Previous studies have mainly focused on hemodynamic stroke originating from hypocapnia, circulating volume loss, anemia, and hypotension [8, 40, 41] as the main causes of perioperative stroke. The importance of acute occlusive changes remote to the superficial area has been emphasized [5, 11]. This complication may be associated with immediate blood flow alterations. Propofol has been recently shown to increase cerebral perfusion pressure during general anesthesia, [42] which suggests that improved anesthetic management may have decreased the incidence of postoperative stroke.

Skin trouble causes distress to both patients and surgeons. Harvesting of double branches is a routine procedure in conventional combined direct/indirect bypass. STA harvesting is often performed as extensively as possible, particularly in direct STA-ACA anastomosis. After 30 years of experience, the improvement of the harvesting technique has reduced the rate of skin trouble. However, direct STA-ACA anastomosis is not indiscriminately performed because of high frequency of skin trouble.

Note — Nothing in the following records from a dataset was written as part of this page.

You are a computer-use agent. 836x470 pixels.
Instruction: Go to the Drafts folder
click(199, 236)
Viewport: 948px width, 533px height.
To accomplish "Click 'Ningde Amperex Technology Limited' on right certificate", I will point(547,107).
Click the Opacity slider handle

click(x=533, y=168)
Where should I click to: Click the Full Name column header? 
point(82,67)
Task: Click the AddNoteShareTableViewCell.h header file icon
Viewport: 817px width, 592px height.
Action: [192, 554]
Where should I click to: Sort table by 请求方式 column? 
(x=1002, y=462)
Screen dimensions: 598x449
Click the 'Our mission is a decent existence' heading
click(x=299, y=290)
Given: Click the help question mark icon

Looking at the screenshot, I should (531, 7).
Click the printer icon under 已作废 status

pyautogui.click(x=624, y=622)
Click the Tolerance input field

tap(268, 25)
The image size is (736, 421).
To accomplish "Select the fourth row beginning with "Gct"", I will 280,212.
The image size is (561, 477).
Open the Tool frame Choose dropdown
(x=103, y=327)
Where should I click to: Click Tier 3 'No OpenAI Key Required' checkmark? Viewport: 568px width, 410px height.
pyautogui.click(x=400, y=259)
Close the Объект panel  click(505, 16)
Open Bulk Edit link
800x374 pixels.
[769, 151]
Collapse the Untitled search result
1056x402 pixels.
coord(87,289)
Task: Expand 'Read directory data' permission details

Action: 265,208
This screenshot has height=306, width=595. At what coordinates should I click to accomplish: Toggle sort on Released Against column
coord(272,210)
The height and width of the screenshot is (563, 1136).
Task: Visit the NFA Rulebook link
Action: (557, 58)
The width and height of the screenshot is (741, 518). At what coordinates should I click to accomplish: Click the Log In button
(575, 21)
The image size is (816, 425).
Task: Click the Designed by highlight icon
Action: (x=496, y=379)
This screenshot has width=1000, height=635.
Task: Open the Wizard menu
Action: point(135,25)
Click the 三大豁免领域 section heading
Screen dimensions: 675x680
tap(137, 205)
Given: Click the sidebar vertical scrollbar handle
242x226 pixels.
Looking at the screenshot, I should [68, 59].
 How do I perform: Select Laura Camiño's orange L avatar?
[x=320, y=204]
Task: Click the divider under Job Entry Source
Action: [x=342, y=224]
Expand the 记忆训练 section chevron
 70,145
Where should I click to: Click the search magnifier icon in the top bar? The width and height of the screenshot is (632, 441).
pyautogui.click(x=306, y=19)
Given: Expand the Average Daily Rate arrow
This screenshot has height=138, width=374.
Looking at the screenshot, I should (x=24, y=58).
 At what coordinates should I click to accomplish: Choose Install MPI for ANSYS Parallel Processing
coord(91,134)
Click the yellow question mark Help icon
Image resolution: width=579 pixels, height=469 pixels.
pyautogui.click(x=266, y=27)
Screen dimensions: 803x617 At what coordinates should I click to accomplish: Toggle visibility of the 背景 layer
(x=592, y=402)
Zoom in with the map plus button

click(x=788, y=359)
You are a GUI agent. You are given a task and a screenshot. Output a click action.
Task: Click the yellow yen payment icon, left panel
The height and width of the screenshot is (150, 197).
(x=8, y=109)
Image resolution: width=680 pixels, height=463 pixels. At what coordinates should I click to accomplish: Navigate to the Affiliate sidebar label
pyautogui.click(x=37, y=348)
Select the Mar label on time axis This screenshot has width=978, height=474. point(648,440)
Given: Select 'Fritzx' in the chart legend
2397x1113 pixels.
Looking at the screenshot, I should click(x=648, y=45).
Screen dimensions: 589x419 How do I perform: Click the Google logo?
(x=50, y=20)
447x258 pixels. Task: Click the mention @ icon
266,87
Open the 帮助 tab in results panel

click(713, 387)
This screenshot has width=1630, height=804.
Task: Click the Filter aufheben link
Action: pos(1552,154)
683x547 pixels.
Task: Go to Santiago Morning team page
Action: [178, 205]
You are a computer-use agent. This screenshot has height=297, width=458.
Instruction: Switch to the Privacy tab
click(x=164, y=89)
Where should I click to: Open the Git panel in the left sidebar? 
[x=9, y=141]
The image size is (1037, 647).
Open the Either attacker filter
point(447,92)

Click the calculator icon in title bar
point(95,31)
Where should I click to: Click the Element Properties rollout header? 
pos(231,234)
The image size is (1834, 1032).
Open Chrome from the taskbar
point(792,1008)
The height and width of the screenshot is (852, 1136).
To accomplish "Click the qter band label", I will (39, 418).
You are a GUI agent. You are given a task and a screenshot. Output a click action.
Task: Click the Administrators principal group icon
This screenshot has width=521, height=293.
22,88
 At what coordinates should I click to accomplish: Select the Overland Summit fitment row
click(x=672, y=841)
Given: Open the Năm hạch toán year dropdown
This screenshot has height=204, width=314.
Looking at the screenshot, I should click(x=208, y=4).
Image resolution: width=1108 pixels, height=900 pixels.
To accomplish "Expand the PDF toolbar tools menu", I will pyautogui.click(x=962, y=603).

Temporal muscle swelling complicates combined direct/indirect bypass procedure, in which the muscle bulk is inserted under the bone flap. To reduce this complication, we have attempted splitting the muscle in half and using an indirect procedure. However, this muscle splitting technique was also associated with remarkable swelling of the muscle. A sufficient craniotomy size with an arterialized pedicle and preserved venous drainage is necessary for safe indirect procedures.

Detecting bleeding-prone arterial lesions is essential for prognosis. Revascularization surgery is not always effective for eliminating aneurysms in the perforating artery. Angiographical examination is necessary for patients with a history of intracranial hemorrhage. De novo arteriovenous shunt is occasionally observed as a consequence of acute stroke or revascularization surgery. In clinical settings, excision as primary treatment is difficult, given the stroke-prone brain. Furthermore, subsequent surgery is considered more difficult due to neovascularization.